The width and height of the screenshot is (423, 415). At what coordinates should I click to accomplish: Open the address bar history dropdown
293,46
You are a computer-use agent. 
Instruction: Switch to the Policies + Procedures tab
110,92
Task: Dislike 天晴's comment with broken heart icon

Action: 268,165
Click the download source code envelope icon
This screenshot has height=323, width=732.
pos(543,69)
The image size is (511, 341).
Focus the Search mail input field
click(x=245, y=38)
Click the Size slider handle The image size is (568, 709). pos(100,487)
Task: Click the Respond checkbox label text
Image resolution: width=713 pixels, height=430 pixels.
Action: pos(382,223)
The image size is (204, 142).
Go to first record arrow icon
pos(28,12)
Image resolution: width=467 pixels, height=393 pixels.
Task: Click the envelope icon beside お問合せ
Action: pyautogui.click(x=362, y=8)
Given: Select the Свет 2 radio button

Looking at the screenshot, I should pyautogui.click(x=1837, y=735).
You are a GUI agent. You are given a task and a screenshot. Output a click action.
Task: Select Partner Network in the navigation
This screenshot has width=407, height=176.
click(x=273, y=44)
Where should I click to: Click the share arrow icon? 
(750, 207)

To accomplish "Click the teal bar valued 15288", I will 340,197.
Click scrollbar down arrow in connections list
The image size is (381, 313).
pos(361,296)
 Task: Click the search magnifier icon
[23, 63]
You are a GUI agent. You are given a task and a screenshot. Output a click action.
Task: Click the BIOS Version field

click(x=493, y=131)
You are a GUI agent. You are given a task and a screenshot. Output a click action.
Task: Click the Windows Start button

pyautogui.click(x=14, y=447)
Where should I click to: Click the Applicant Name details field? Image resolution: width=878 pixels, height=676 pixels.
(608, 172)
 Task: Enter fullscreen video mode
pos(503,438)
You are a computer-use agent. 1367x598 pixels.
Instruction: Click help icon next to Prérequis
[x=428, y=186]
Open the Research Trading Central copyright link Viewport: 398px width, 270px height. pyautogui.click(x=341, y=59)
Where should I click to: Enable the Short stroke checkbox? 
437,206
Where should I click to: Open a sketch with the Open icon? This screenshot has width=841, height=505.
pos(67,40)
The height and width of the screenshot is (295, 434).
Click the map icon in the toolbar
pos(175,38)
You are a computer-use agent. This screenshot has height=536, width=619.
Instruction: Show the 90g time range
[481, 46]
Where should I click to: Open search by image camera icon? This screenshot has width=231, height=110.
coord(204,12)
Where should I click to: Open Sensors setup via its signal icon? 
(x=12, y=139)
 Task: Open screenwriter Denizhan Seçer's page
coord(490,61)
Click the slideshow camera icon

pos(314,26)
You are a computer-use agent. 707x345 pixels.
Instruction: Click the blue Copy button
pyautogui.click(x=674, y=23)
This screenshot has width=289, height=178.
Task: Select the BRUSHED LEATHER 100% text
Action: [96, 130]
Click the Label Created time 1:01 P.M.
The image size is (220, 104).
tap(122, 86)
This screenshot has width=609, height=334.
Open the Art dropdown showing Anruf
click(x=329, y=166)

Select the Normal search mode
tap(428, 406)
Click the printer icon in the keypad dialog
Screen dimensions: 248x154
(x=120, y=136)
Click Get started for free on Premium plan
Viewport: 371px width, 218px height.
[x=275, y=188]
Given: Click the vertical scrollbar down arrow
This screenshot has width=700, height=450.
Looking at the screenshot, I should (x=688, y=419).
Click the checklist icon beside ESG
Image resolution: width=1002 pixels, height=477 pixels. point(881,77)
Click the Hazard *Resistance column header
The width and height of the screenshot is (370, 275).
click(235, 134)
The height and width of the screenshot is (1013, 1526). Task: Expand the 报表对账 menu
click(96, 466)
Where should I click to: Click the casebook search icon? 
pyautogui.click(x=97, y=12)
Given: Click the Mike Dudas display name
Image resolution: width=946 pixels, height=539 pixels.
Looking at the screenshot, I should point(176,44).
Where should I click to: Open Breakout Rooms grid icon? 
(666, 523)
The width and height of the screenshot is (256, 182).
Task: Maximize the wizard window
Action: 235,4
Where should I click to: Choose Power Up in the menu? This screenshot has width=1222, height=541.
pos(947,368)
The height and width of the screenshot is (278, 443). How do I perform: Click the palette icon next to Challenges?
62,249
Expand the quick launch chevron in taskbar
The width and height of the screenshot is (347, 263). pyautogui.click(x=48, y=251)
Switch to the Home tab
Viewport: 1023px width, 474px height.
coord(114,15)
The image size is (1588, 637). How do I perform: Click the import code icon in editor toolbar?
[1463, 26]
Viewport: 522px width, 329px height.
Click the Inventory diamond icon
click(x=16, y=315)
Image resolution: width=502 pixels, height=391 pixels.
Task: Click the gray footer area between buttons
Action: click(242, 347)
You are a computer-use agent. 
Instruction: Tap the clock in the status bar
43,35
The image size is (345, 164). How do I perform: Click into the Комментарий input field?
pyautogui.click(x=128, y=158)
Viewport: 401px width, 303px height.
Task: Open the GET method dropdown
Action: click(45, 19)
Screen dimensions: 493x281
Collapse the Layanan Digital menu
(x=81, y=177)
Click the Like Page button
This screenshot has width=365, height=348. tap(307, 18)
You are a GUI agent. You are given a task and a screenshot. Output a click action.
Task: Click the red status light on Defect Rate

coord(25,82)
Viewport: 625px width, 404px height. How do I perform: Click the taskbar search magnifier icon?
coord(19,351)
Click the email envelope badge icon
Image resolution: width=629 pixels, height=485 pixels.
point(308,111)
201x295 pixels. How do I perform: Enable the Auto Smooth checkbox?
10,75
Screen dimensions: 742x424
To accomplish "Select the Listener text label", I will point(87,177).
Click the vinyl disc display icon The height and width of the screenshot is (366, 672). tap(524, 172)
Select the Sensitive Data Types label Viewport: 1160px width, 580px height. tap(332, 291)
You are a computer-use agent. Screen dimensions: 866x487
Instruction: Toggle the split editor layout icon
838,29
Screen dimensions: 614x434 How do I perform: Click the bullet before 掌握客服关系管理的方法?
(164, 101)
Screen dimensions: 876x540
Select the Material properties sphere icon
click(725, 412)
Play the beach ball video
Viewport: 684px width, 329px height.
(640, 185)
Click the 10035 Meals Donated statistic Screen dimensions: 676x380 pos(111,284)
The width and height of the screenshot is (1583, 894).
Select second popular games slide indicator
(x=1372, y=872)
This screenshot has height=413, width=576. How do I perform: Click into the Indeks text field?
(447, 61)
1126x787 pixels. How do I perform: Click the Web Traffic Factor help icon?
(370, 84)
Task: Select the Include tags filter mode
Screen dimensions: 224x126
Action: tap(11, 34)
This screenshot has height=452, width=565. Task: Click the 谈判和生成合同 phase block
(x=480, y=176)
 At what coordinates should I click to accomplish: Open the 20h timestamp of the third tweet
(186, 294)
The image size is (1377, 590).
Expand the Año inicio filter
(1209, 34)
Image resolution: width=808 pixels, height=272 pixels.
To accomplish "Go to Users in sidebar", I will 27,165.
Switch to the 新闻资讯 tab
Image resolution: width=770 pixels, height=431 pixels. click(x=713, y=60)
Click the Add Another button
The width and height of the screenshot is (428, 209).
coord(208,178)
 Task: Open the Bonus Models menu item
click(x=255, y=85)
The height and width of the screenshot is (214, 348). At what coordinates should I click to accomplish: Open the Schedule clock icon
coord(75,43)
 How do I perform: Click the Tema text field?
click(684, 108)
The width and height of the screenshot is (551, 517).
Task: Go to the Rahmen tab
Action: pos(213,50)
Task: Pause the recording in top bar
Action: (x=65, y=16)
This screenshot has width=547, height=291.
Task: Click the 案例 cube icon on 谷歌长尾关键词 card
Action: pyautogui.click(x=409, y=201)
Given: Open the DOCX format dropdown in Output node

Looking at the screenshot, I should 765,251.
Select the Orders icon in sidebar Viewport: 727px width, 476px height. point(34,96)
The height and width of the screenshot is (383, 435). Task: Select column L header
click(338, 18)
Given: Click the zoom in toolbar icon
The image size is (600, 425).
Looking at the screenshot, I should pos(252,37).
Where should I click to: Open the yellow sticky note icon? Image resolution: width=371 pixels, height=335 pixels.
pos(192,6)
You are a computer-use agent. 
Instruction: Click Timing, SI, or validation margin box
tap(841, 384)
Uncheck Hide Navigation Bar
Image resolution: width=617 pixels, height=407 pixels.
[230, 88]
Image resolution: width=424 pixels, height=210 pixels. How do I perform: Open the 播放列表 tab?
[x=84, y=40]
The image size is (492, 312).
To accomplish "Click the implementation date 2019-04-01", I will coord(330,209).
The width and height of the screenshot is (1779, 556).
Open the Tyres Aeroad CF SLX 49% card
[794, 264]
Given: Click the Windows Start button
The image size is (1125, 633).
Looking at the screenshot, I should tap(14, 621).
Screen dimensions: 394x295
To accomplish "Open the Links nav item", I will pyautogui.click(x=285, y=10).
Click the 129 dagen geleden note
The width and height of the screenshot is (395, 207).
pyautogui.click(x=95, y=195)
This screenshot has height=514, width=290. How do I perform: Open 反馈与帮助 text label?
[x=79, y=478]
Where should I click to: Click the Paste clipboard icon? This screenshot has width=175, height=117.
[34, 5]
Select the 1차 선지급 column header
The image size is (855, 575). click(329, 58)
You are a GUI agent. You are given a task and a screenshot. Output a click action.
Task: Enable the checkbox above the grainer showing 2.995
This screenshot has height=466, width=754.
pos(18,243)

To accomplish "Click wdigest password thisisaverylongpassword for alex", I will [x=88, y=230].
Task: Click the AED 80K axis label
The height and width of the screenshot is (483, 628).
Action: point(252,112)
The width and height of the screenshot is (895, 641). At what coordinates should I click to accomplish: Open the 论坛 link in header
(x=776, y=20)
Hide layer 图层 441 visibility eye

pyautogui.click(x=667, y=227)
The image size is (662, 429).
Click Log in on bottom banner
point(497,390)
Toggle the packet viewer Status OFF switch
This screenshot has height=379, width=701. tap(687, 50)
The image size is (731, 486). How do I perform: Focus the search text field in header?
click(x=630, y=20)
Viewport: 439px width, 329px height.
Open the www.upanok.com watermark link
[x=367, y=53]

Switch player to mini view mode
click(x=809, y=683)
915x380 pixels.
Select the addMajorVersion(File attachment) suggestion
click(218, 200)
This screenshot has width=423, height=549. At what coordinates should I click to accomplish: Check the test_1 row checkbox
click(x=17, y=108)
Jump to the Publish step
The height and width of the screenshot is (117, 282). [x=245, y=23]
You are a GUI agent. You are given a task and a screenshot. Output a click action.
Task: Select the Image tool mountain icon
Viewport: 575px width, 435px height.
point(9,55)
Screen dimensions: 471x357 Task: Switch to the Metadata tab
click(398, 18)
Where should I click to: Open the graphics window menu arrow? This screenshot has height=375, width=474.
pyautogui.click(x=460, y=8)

**What is expected**
Checking the data above line by line, please work out how many lines include "display", and reply with the number only.

**Response to this task**
2